* **Your instructions**
From the listing below, return each line that includes "agent".

* **Records for processing**
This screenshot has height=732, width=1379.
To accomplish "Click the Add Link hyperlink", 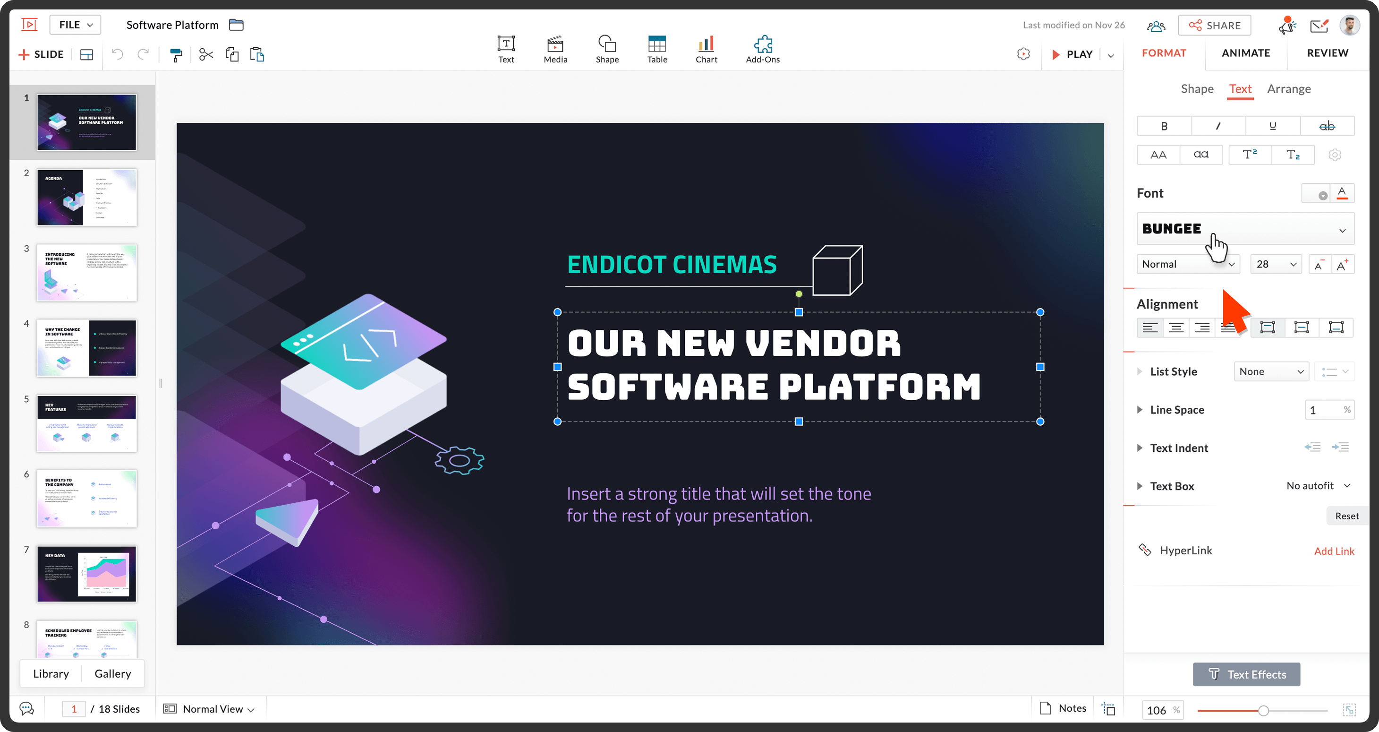I will click(1333, 551).
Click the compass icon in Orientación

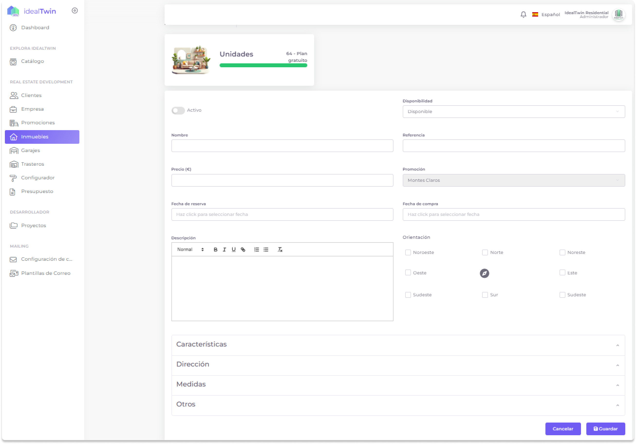click(x=484, y=273)
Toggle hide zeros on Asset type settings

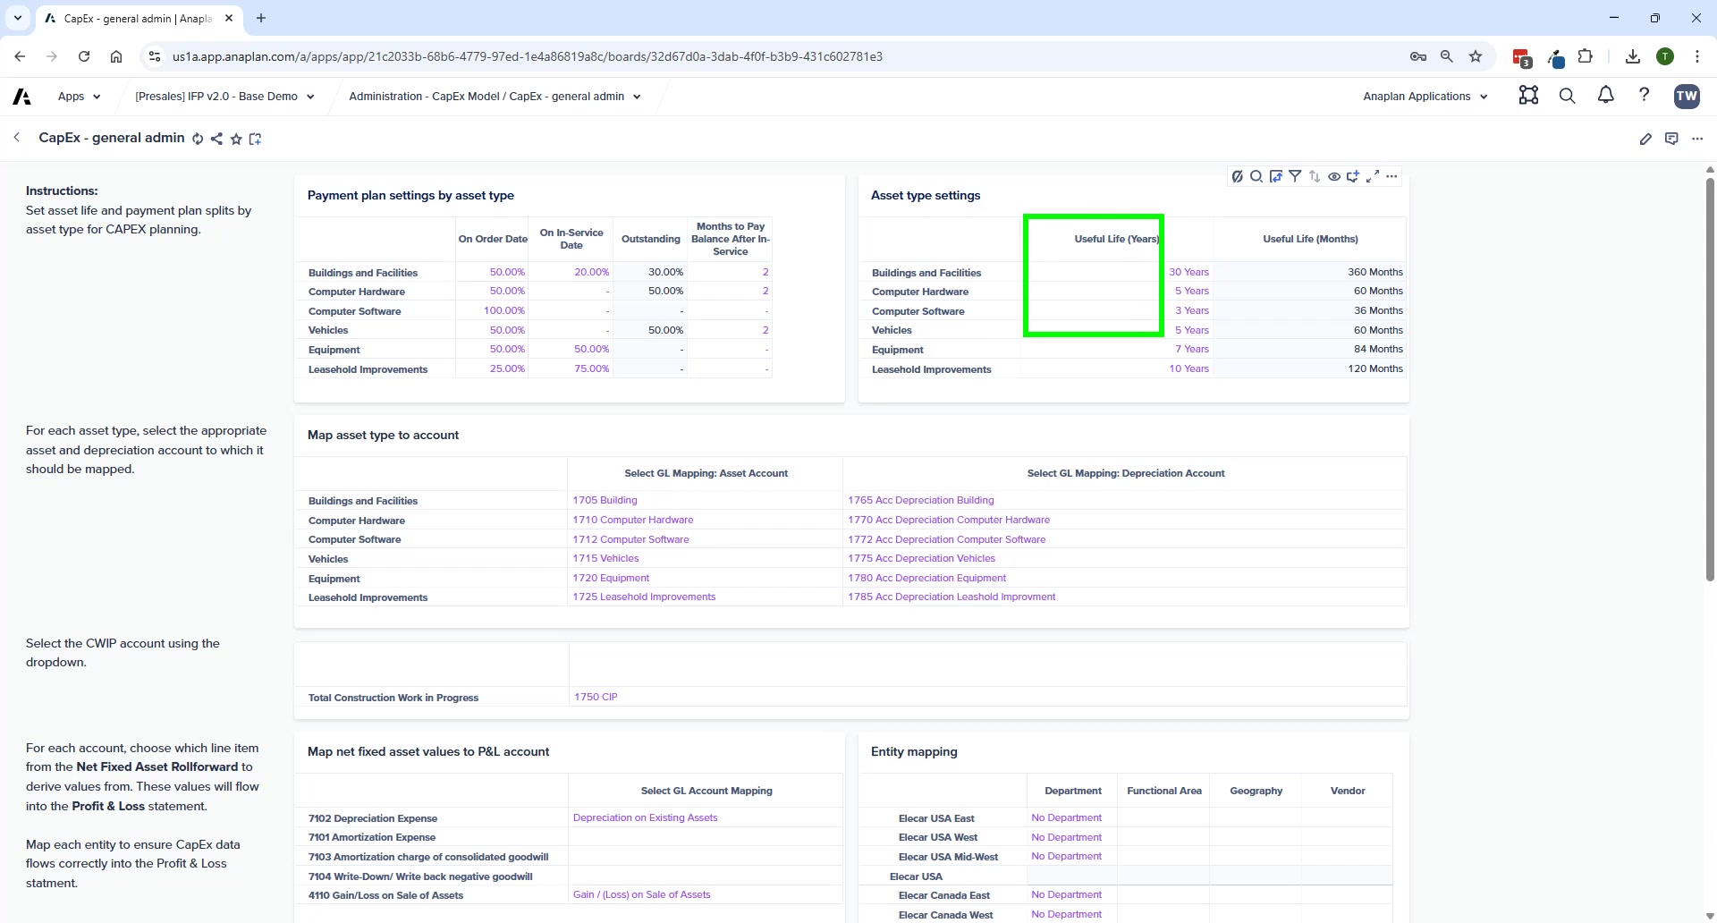point(1238,176)
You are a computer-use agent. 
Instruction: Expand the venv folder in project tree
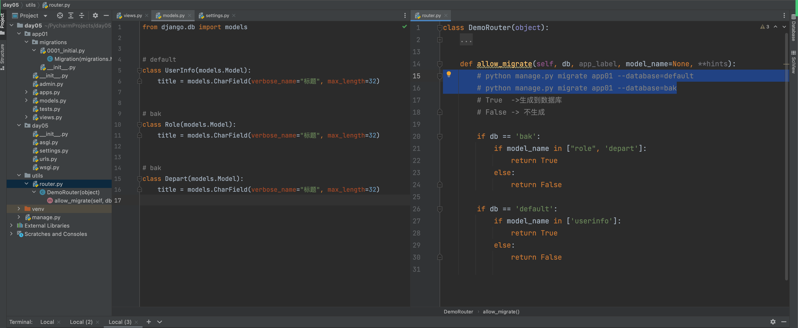tap(19, 209)
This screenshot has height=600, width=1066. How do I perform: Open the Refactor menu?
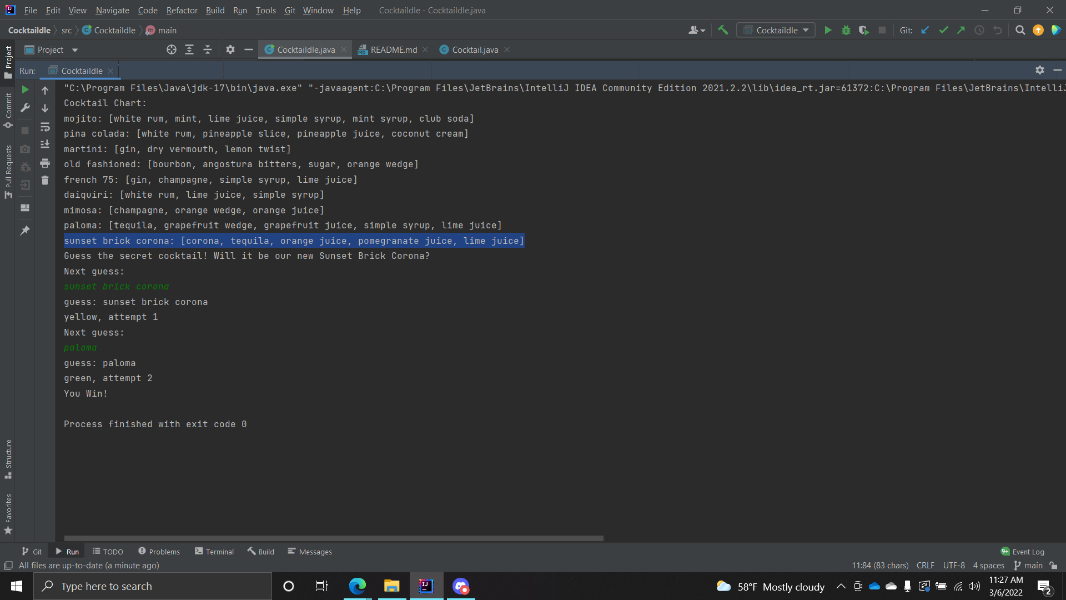click(182, 11)
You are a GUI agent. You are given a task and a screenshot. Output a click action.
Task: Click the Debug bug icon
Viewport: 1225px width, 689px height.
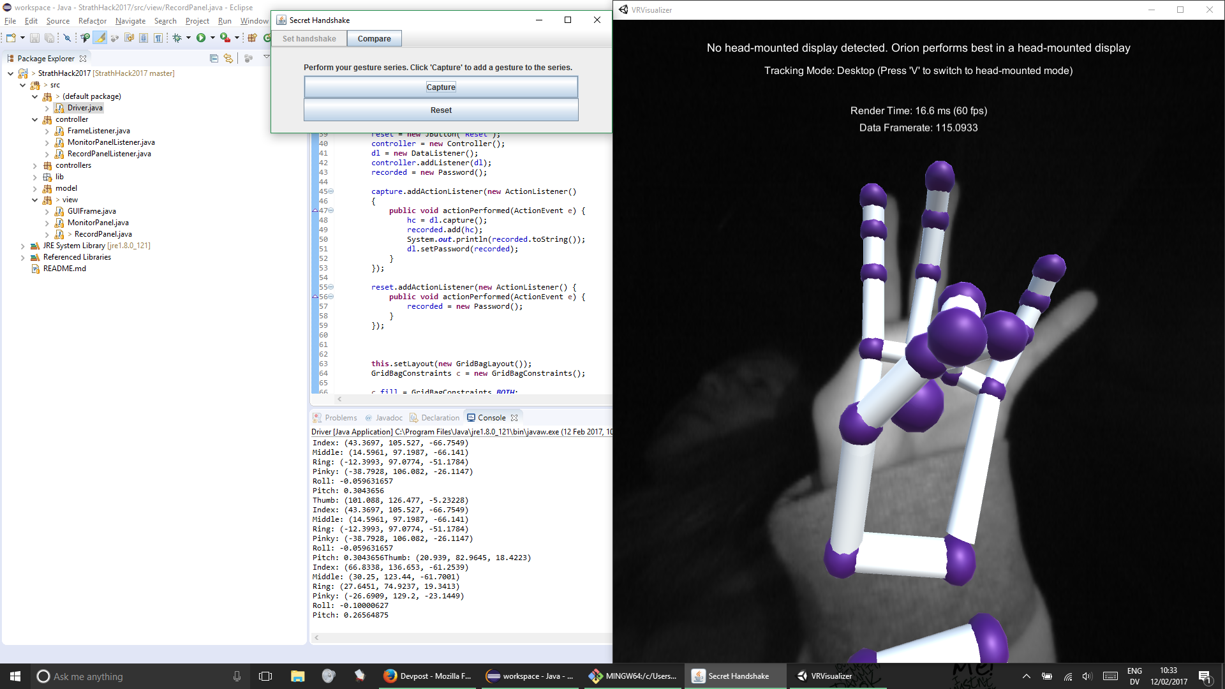(177, 38)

* **Task result**
You are a computer-use agent. 
You are a GUI agent. You are given a task and a screenshot. Output a click action.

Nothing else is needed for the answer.